The local anesthetic drugs used in ophthalmology are tertiary amines linked by either ester or amide bonds to an aromatic residue. Because the protonated form is far more soluble and these compounds undergo hydrolysis more slowly in acidic solutions, local anesthetic drugs are supplied in the form of their hydrochloride salts. When exposed to tissue fluids at pH 7.4, approximately 5%–20% of the anesthetic agent’s molecules will be in the unprotonated form, as determined by the pKa value (8.0–9.0) of the individual drug. The more lipid-soluble unprotonated form penetrates the lipid-rich myelin sheath and cell membrane of axons. Once inside, most of the molecules are again protonated. The protonated form gains access to and blocks the sodium channels on the inner wall of the cell membrane and increases the threshold for electrical excitability. As increasing numbers of sodium channels are blocked, nerve conduction is impeded and finally blocked.
After administration of a local anesthetic, small or unmyelinated nerve fibers are blocked the most quickly because their higher discharge rates open sodium channel gates more frequently and because conduction can be prevented by the disruption of a shorter axon. In unmyelinated fibers, the action potential spreads continuously along the axon. In myelinated fibers, the action potential spreads by saltation. Thus, only a short length of an unmyelinated fiber needs to be functionally interrupted, whereas one or more nodes must be blocked in a myelinated fiber. In larger myelinated fibers, the nodes are farther apart.
Table 16-25 Regional Anesthetics
Table 16-26 Topical Anesthetic Drugs
Clinically, local anesthetics first block the poorly myelinated and narrow parasympathetic fibers (as evidenced by pupil dilation) and sympathetic fibers (vasodilation), followed by the sensory fibers (pain and temperature), and finally the larger and more myelinated motor fibers (akinesia). The optic nerve, enclosed in a meningeal lining, is often not blocked by retrobulbar injections.
For retrobulbar blocks, amide local anesthetics are preferred to ester drugs because the amides have a longer duration of action and less systemic toxicity.
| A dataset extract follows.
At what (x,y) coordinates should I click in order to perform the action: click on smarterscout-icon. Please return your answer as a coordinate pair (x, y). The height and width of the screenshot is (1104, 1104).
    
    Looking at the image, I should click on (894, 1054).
Amide local anesthetics are not metabolized locally but are inactivated in the liver primarily by dealkylation; thus, their duration of action is partly determined by diffusion from the site of injection.
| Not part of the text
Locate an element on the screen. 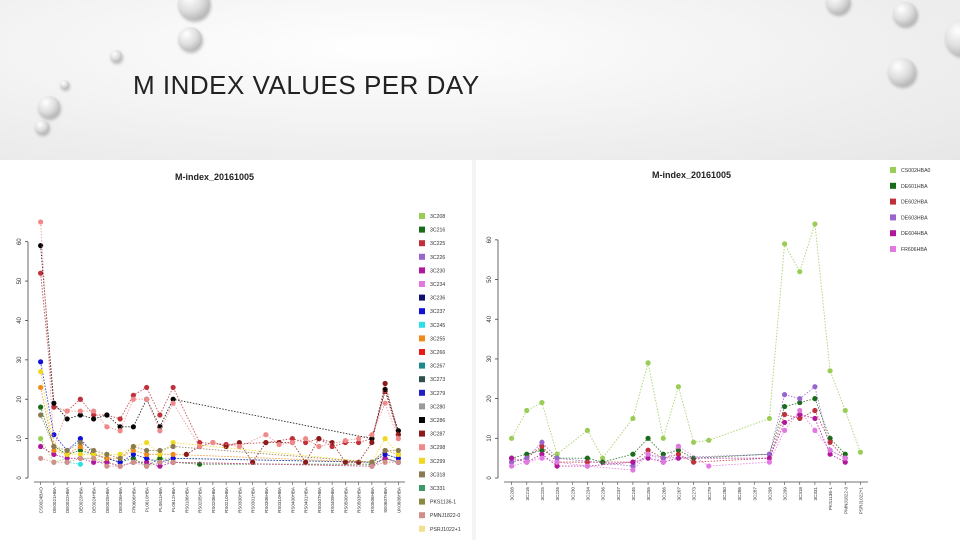 The width and height of the screenshot is (960, 540). legend-label: PSRJ1022+1 is located at coordinates (446, 530).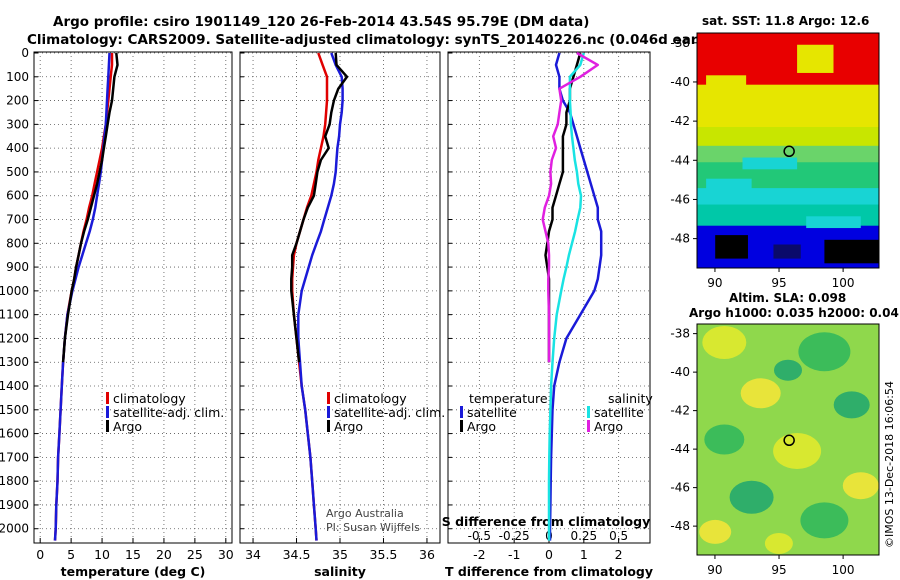  Describe the element at coordinates (340, 554) in the screenshot. I see `x-tick-label: 35` at that location.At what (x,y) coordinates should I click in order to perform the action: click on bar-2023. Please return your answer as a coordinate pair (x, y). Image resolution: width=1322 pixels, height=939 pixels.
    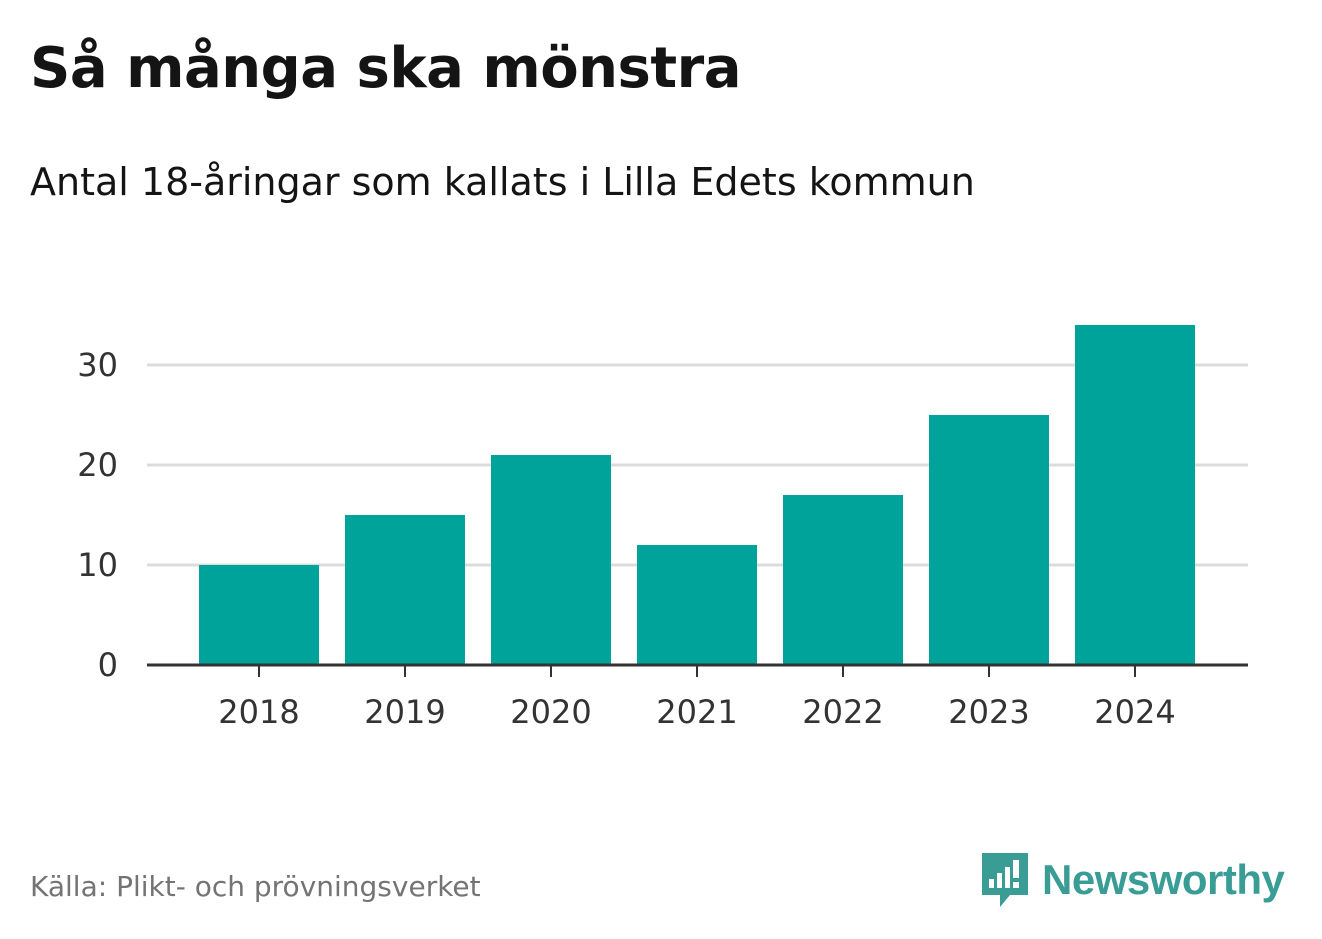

Ester anesthetics are susceptible to hydrolysis by serum cholinesterases in ocular vessels as well as by metabolism in the liver. When serum cholinesterase levels are low because of treatment with echothiophate eyedrops or a hereditary serum cholinesterase deficiency, toxicity may occur at lower doses of ester anesthetics.
The toxic manifestations of local anesthetics are generally related to the dose. However, patients with severe hepatic insufficiency may have symptoms of toxicity even at lower doses of either amide or ester local anesthetics. These manifestations include restlessness and tremor that may proceed to convulsions and respiratory and myocardial depression. CNS stimulation can be counteracted by intravenous diazepam; respiratory depression calls for ventilatory support.
Because local anesthetics block sympathetic vascular tone and dilate vessels, a 1:200,000 concentration of epinephrine is frequently added to shorter-acting drugs to retard vascular absorption. Such use of epinephrine raises circulating catecholamine levels and may cause systemic hypertension and cardiac arrhythmias.
Topically applied anesthetics disrupt intercellular tight junctions, increasing corneal epithelial permeability to subsequently administered drugs (ie, dilating drops). They also interfere with corneal epithelial metabolism and repair and thus cannot be used for long-term pain relief. Because topical anesthetics can become drugs of abuse that can eventually lead to chronic pain syndromes and vision loss, they should not be dispensed to patients.